The paper studies adaptive reinforcement learning in time-varying environments using a contextual MDP setup where the context is low-dimensional and unknown at test time.
It improves the context-estimation approach by introducing a simple trick: randomly deleting a fraction of the training replay buffer after each round.
Random deletion implicitly downweights older, off-distribution trajectories collected under earlier policies, reducing the estimator’s robustness gap by about 30% for MLPs and 6% on average for recurrent networks.
The method also enables smaller models (e.g., an MLP with 5× fewer parameters) to outperform larger MLP baselines trained without deletion.

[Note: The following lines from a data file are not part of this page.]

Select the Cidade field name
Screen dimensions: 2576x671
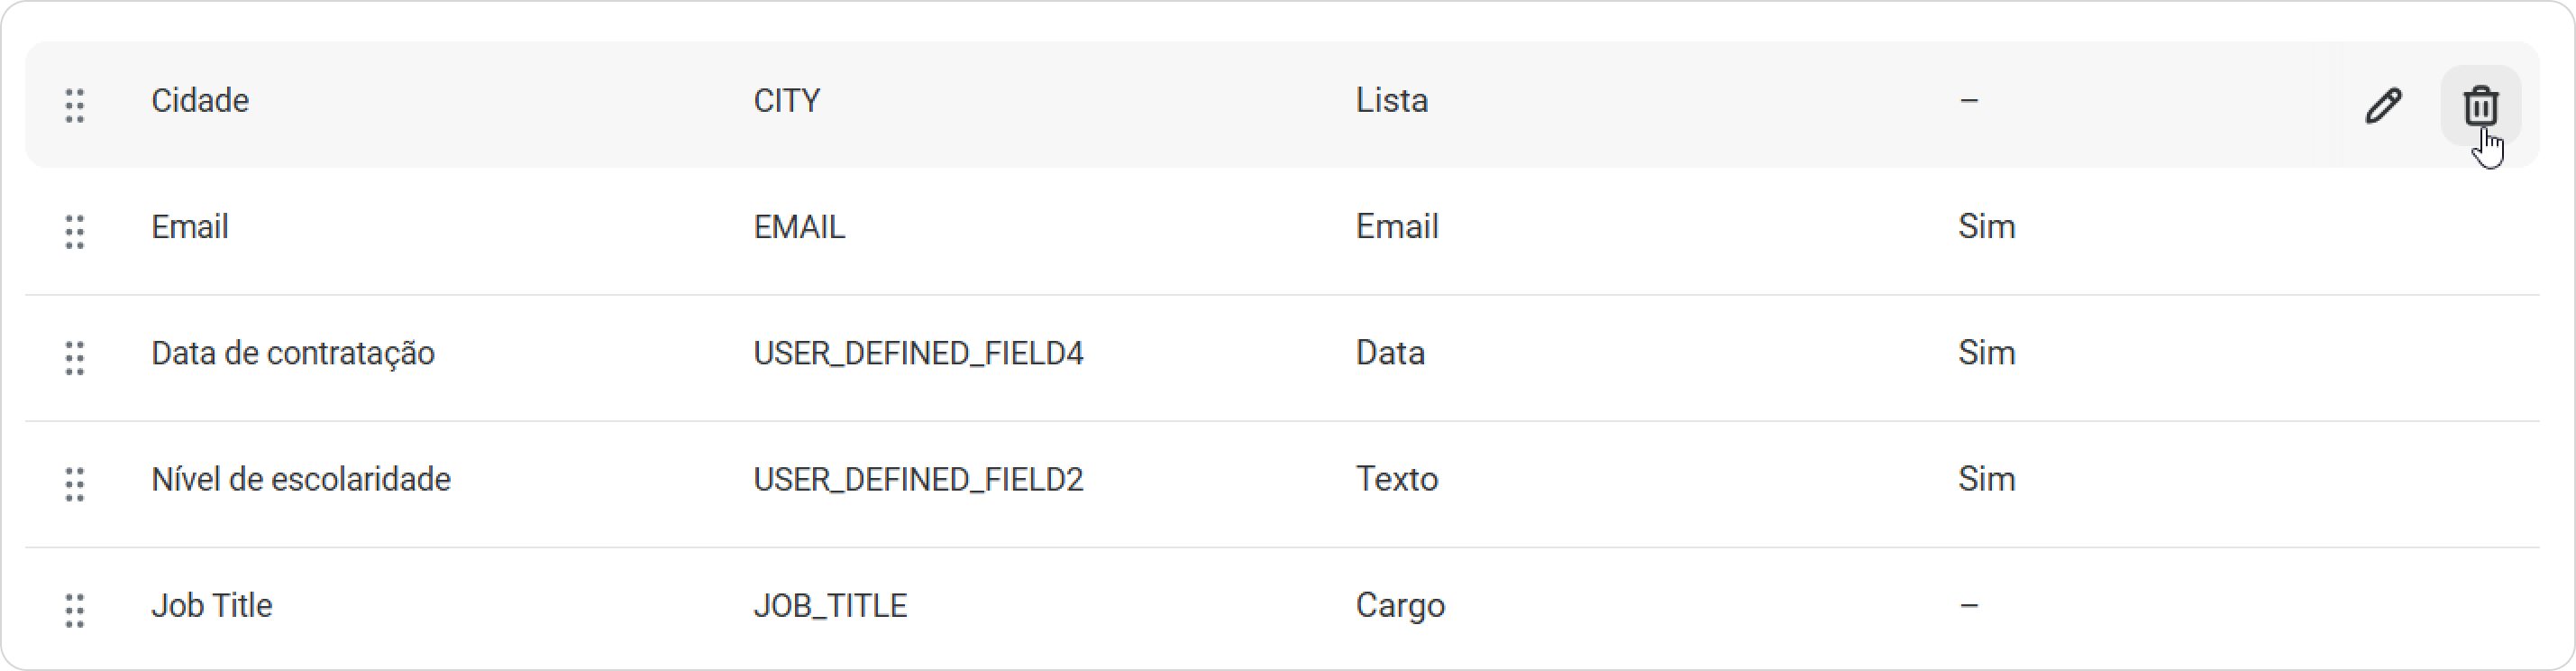point(200,100)
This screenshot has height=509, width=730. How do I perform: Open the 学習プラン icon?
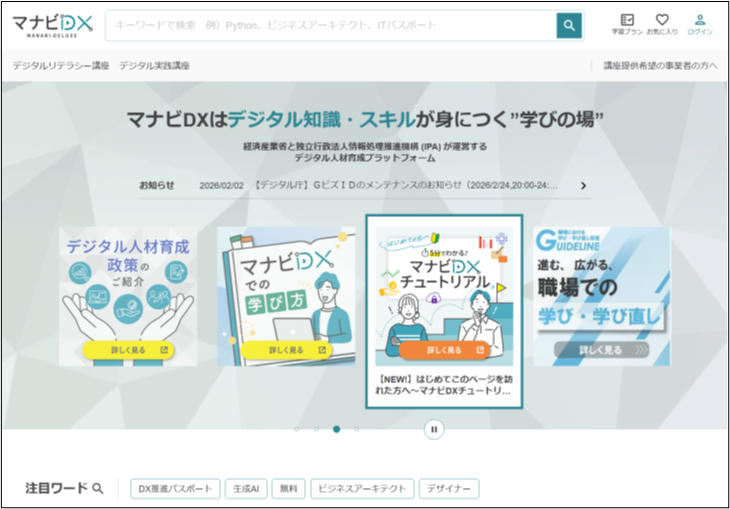(x=627, y=24)
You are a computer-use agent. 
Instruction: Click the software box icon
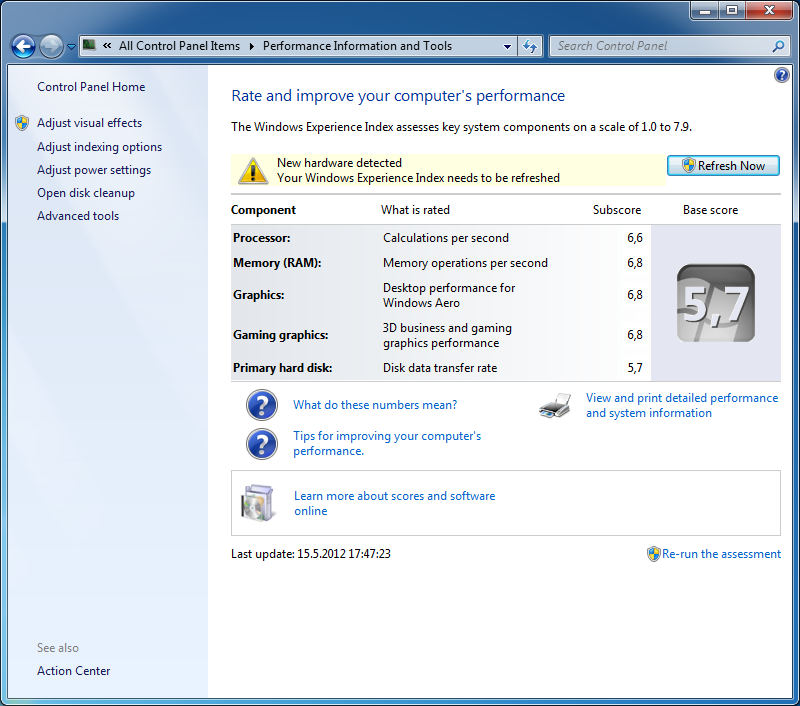(x=258, y=503)
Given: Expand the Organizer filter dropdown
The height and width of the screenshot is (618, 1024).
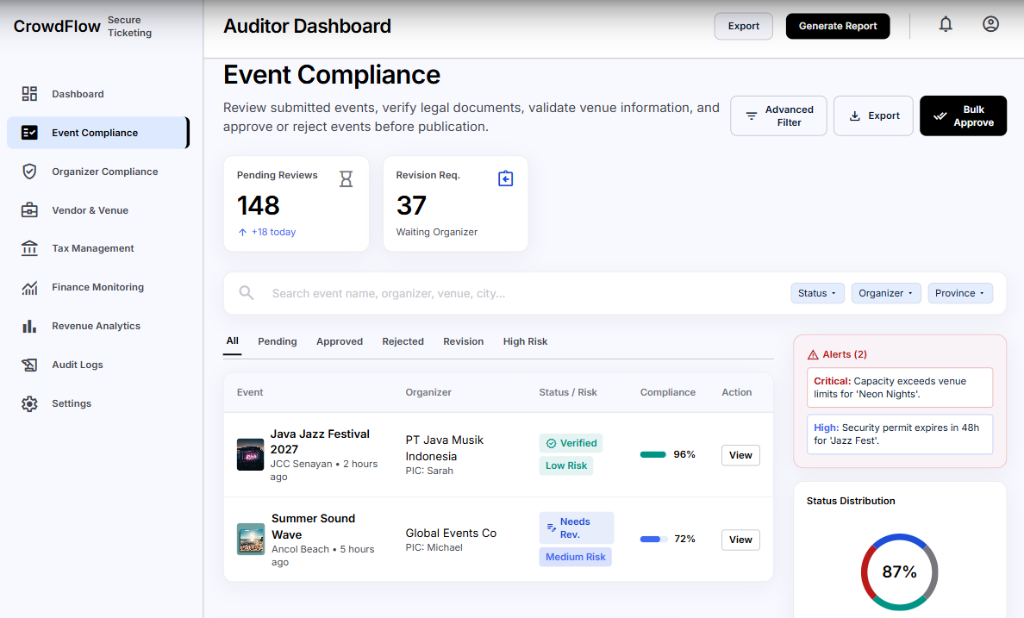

The authors provide theoretical analysis via mismatch-aware regularized risk minimization, proving that uniform random deletion can reduce expected test loss, and deriving concrete conditions (e.g., for ridge regression) tied to regularization strength and SNR-based mismatch thresholds.

Abstract

Deploying reinforcement learning policies in the real world requires adapting to time-varying environments. We study this problem in the contextual Markov Decision Process (cMDP) framework, where a family of environments is indexed by a low-dimensional context unknown at test time. The standard approach decomposes the problem: train a so-called "universal policy" which assumes knowledge of the true context, then pair it with a context estimator which approximates context using the observed trajectory. We identify a simple, counterintuitive trick that substantially improves the estimator: randomly delete a fraction of the training buffer after each round. This works because data is collected across multiple rounds using progressively better policies, and older trajectories come from a different distribution than what the estimator will face at deployment time; random deletion creates an implicit exponential decay on older data while preserving diversity without requiring any explicit identification of which samples are stale. This reduces robustness gap by 30% for MLPs and by 6% on average for recurrent networks. Strikingly, it allows a narrow MLP with 5x fewer parameters to outperform a wide MLP trained without deletion. To understand when and why deletion helps, we analyze regularized empirical risk minimization with a mismatch between the train distribution and the distribution at deployment; in this idealized setting, we prove that removing a single uniformly random training point decreases expected test loss in expectation under mild conditions. For ridge regression we make this quantitative: deletion helps when the regularization coefficient is moderate and the signal-to-noise ratio (SNR) is sufficiently low, and, crucially, this SNR threshold gives a direct measure of how large the distribution mismatch between training and deployment must be for deletion to be beneficial.